Calculates the Multivariate Normal Distribution with Product Correlation Structure published by Charles Dunnett, Algorithm AS 251.1 Appl.Statist. (1989), Vol.38, No.3, doi:10.2307/2347754 .
Usage
as251StudentT(
lower,
upper,
sigma,
...,
df,
eps = 1e-06,
errorControl = c("strict", "halvingIntervals"),
intervalSimpsonsRule = 0
)Arguments
- lower
Lower limits of integration. Array of N dimensions
- upper
Upper limits of integration. Array of N dimensions
- sigma
Values defining correlation structure.
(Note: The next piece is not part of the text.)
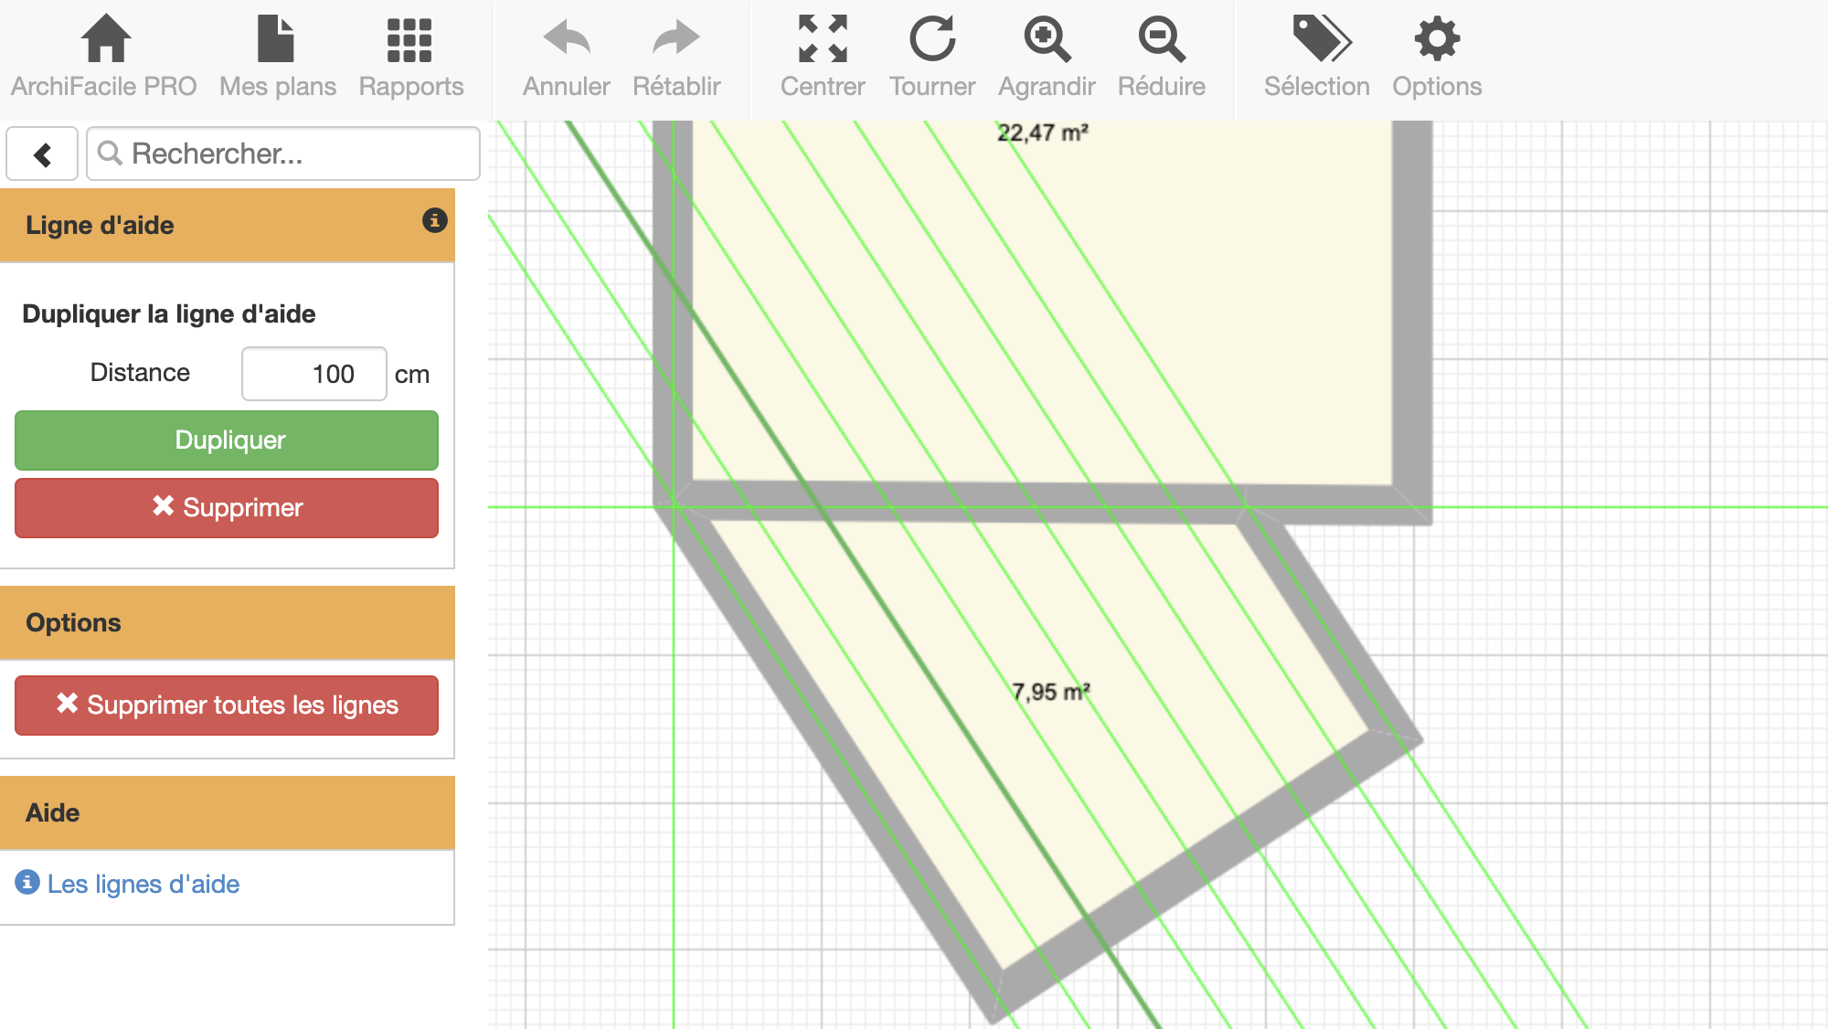The image size is (1828, 1029).
Task: Open Mes plans document icon
Action: coord(276,40)
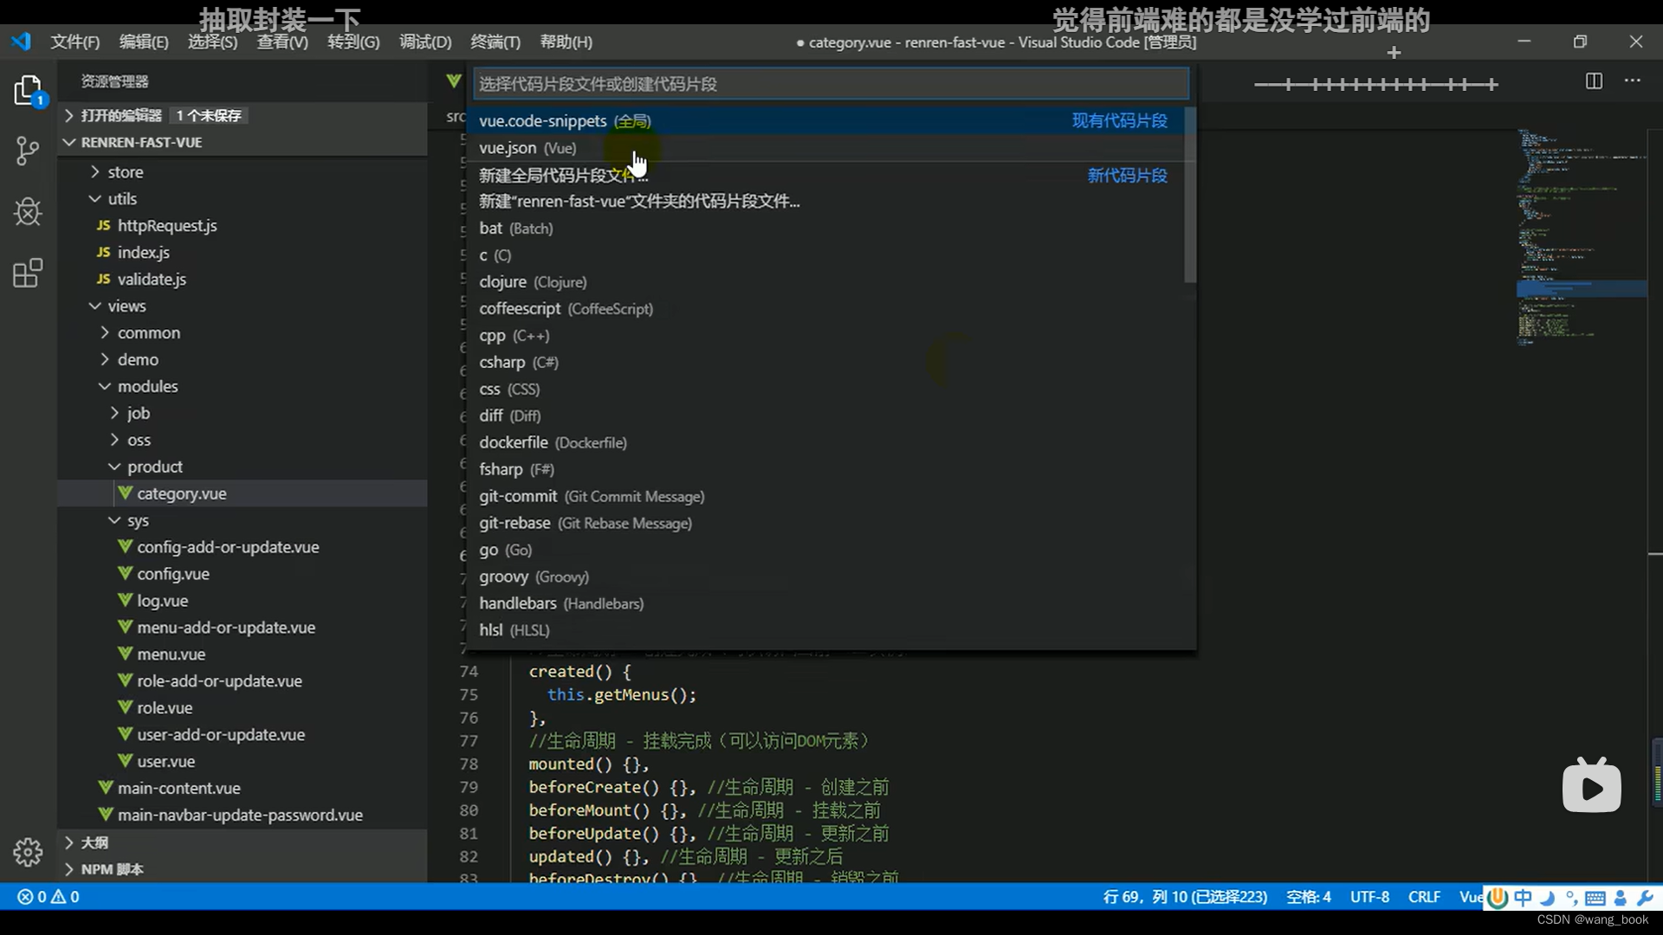
Task: Open the Explorer activity bar icon
Action: click(x=28, y=90)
Array of N dimensions
- ...
Ensures that all arguments (starting from the "...") are to be named and that a warning will be displayed if unknown arguments are passed.
- df
Degrees of Freedom. Use 0 for infinite D.F.
- eps
desired accuracy. Defaults to 1e-06
- errorControl
error control. If set to 1, strict error control based on fourth derivative is used. If set to zero, error control based on halving intervals is used
- intervalSimpsonsRule
Interval width for Simpson's rule. Value of zero caused a default .24 to be used
Details
For a multivariate normal vector with correlation structure defined by rho(i,j) = bpd(i) * bpd(j), computes the probability that the vector falls in a rectangle in n-space with error less than eps.
This function calculates the bdp value from sigma, determines the right inf value and calls mvstud.